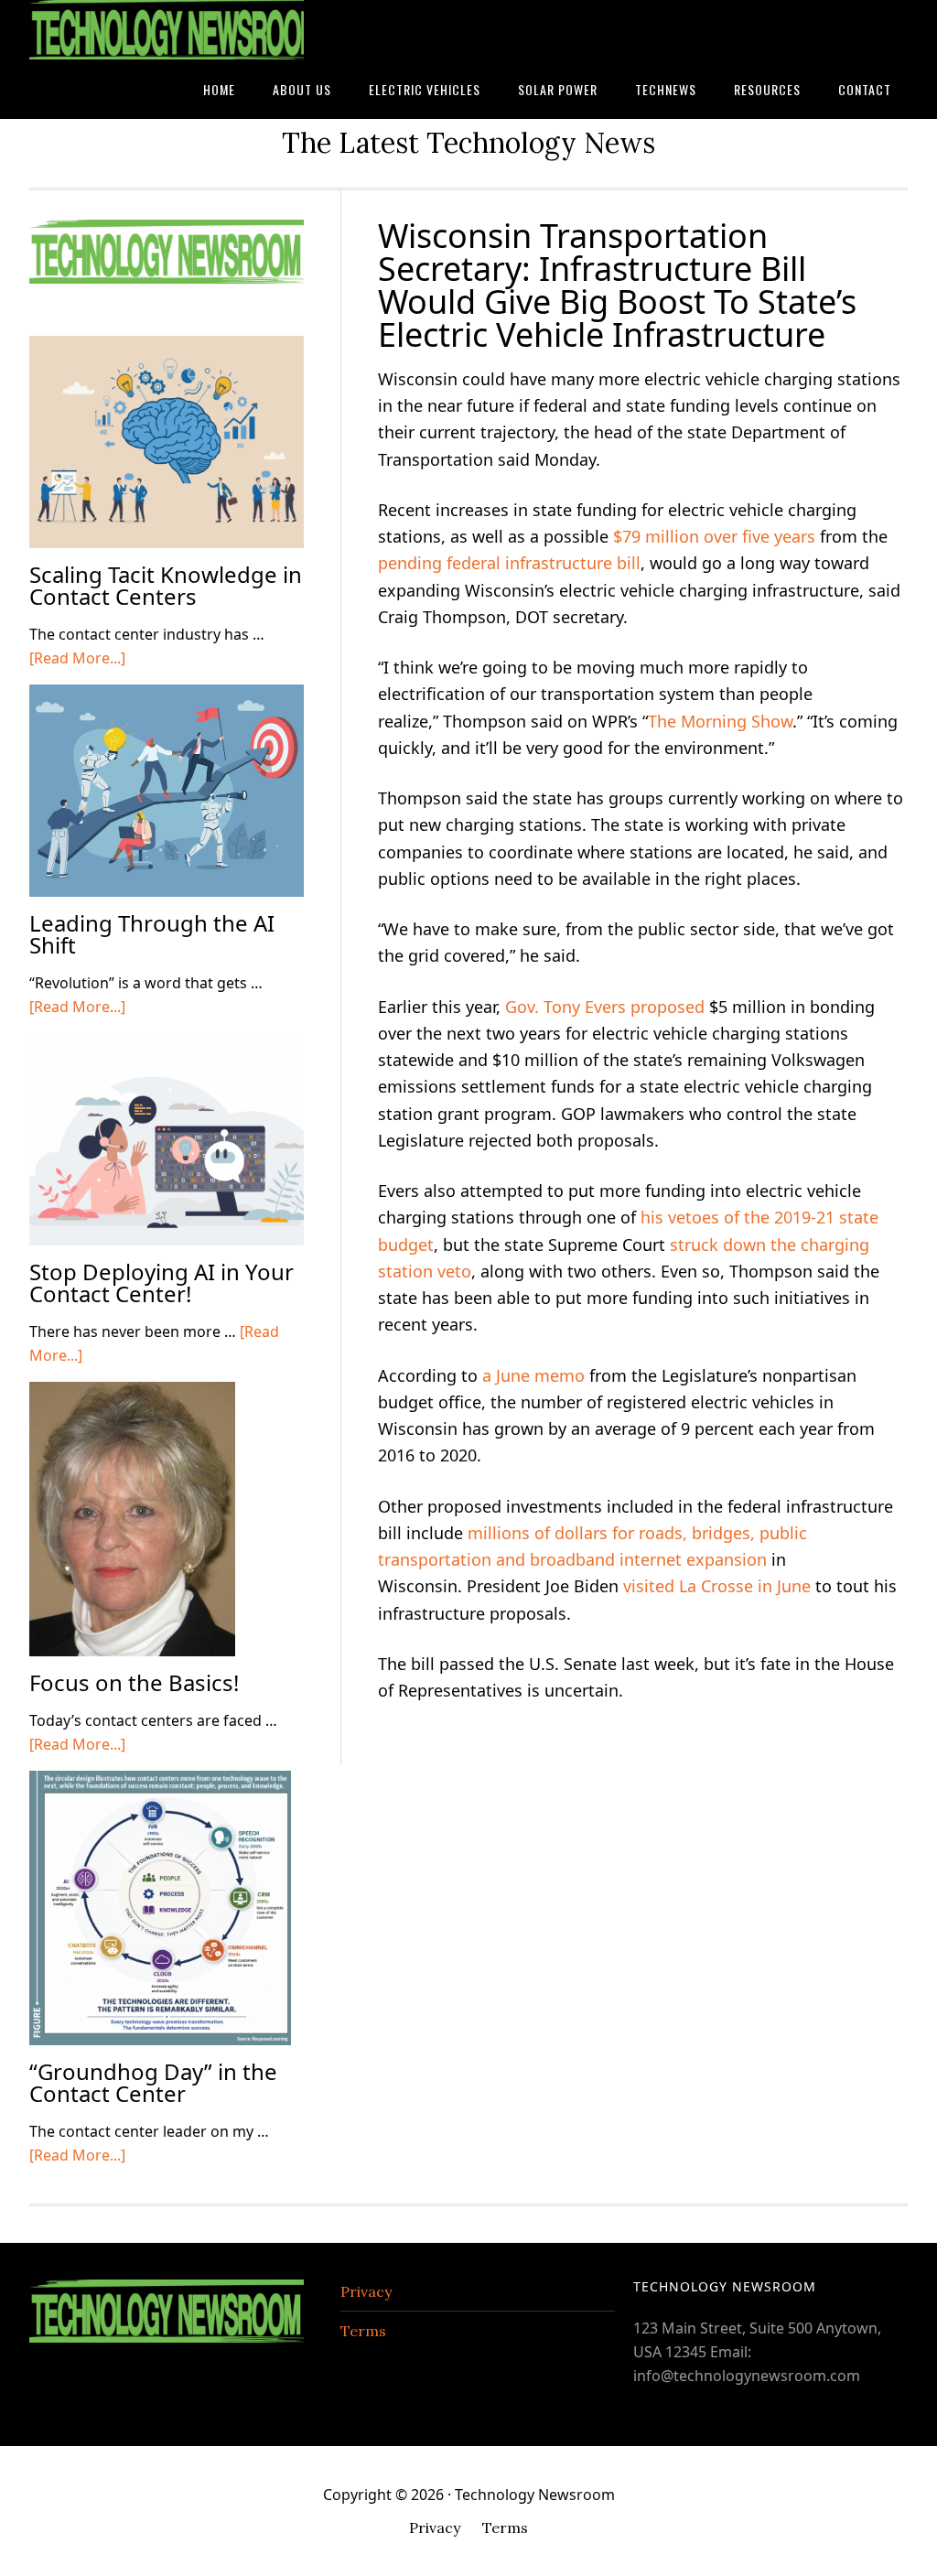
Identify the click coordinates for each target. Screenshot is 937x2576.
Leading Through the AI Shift (152, 934)
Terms (363, 2331)
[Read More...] (77, 658)
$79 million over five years (714, 536)
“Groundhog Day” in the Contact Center (153, 2082)
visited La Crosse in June (717, 1586)
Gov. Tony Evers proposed (605, 1007)
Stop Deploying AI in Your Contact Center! (161, 1282)
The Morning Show (720, 721)
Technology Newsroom (166, 29)
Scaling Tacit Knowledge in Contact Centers (165, 585)
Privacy (366, 2291)
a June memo (533, 1375)
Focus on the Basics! (134, 1682)
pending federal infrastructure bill (509, 563)
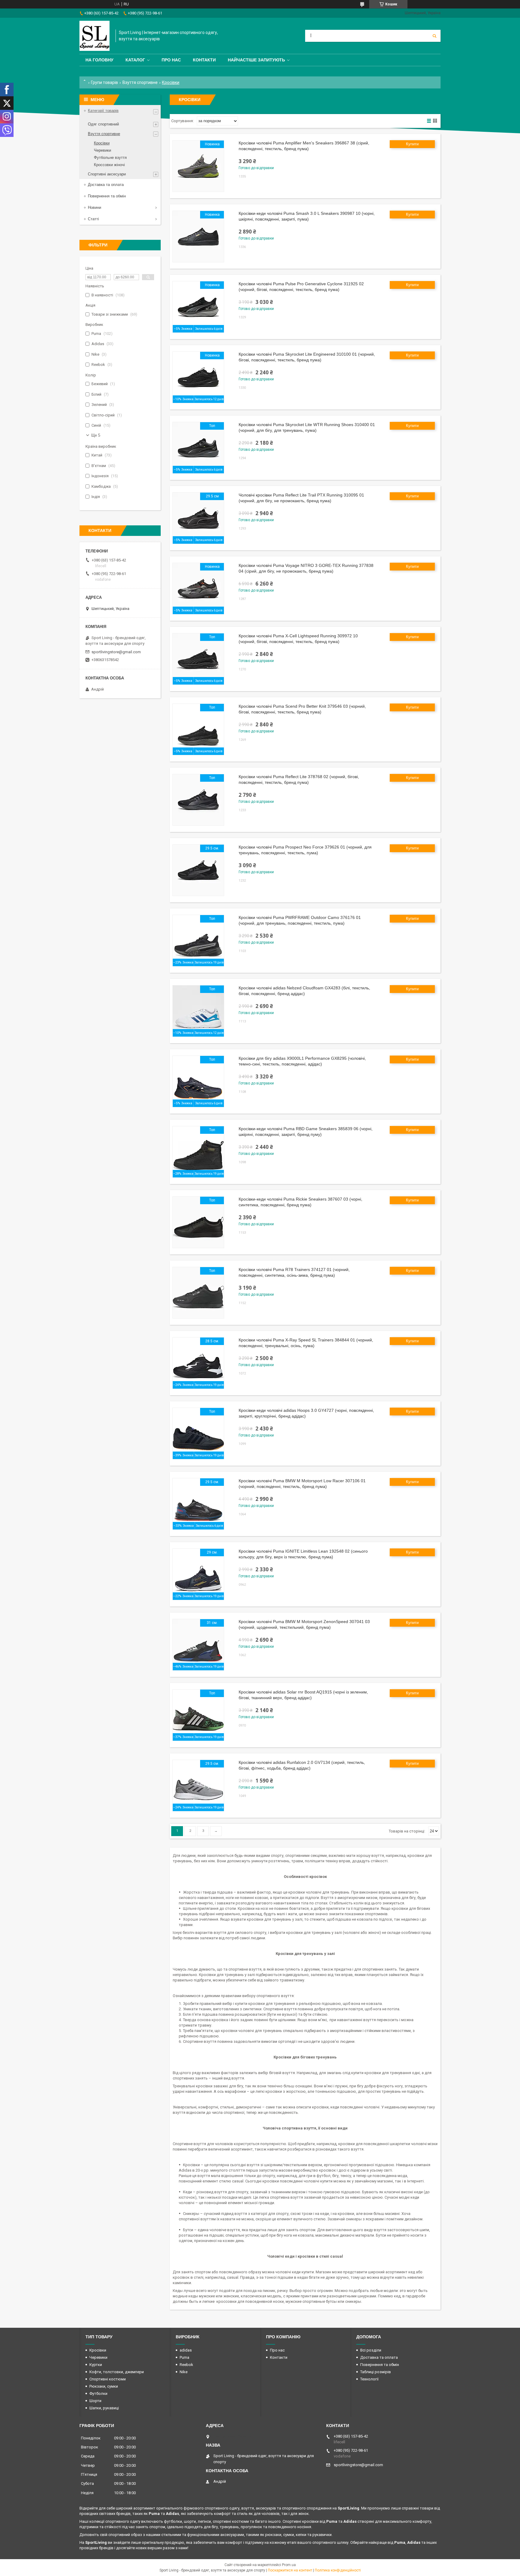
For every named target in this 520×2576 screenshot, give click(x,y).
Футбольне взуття (110, 157)
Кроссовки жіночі (109, 164)
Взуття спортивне (140, 82)
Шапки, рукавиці (104, 2408)
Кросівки (102, 143)
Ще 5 (95, 435)
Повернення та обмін (107, 196)
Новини (94, 207)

--- --- ---

_Assigned task_
Send back an exact copy of only the lines from the line with "visited La Crosse in June (717, 1586)" up to and including the line with "a June memo (533, 1375)" in the data above.

_Output of the exercise_
visited La Crosse in June (717, 1586)
Gov. Tony Evers proposed (605, 1007)
Stop Deploying AI in Your Contact Center! (161, 1282)
The Morning Show (720, 721)
Technology Newsroom (166, 29)
Scaling Tacit Knowledge in Contact Centers (165, 585)
Privacy (366, 2291)
a June memo (533, 1375)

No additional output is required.